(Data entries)
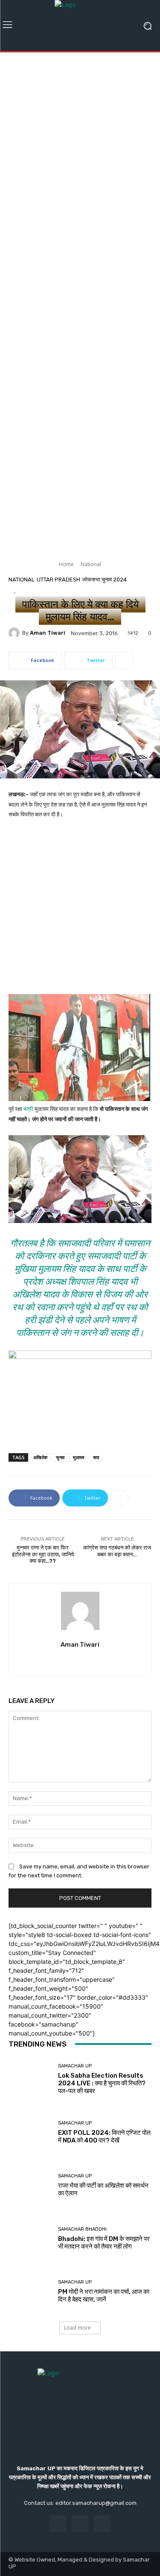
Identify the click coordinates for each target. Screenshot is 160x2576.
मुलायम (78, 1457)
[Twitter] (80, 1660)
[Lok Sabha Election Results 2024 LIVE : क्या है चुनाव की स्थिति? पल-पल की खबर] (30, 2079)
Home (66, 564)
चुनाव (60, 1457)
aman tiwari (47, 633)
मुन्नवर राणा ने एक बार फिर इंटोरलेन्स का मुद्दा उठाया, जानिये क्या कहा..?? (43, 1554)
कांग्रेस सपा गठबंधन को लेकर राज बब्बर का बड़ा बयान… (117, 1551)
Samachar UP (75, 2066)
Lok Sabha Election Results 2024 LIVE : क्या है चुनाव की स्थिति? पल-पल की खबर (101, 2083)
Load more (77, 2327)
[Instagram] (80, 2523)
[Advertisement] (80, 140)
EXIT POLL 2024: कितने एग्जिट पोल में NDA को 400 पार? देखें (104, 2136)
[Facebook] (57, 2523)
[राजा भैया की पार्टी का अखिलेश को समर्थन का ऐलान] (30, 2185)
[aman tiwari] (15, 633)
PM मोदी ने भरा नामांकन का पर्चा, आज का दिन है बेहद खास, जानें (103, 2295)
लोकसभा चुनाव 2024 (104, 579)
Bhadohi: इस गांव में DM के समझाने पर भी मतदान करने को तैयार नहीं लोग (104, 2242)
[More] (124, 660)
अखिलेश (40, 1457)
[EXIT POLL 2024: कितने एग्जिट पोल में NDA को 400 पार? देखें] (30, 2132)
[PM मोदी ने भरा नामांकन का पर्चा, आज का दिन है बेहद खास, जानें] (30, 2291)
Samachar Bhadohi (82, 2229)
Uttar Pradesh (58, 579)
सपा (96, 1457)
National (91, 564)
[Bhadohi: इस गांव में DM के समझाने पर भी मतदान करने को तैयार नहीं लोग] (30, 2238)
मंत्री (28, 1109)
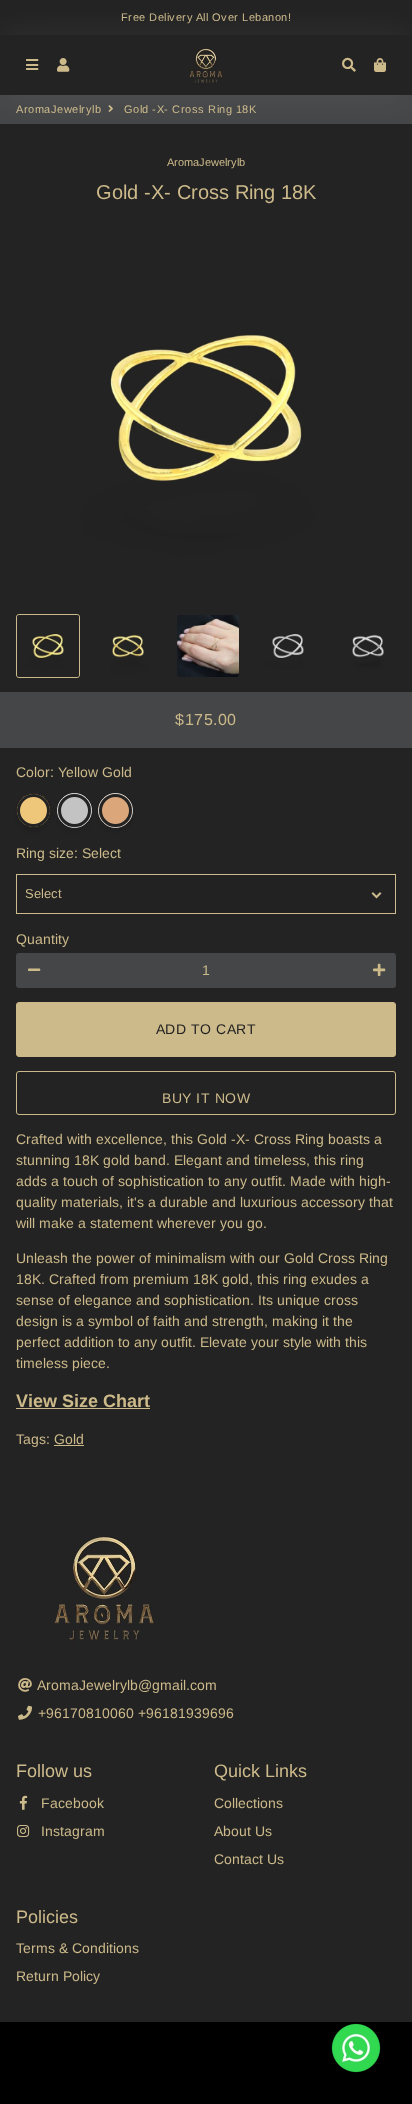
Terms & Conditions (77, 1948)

--- WHAT THIS TASK INVOLVES ---
Pull every line containing "POLL" out of the data above.

--- EXERCISE SOLUTION ---
EXIT POLL 2024: कितने एग्जिट पोल में NDA को 400 पार? देखें (104, 2136)
[EXIT POLL 2024: कितने एग्जिट पोल में NDA को 400 पार? देखें] (30, 2132)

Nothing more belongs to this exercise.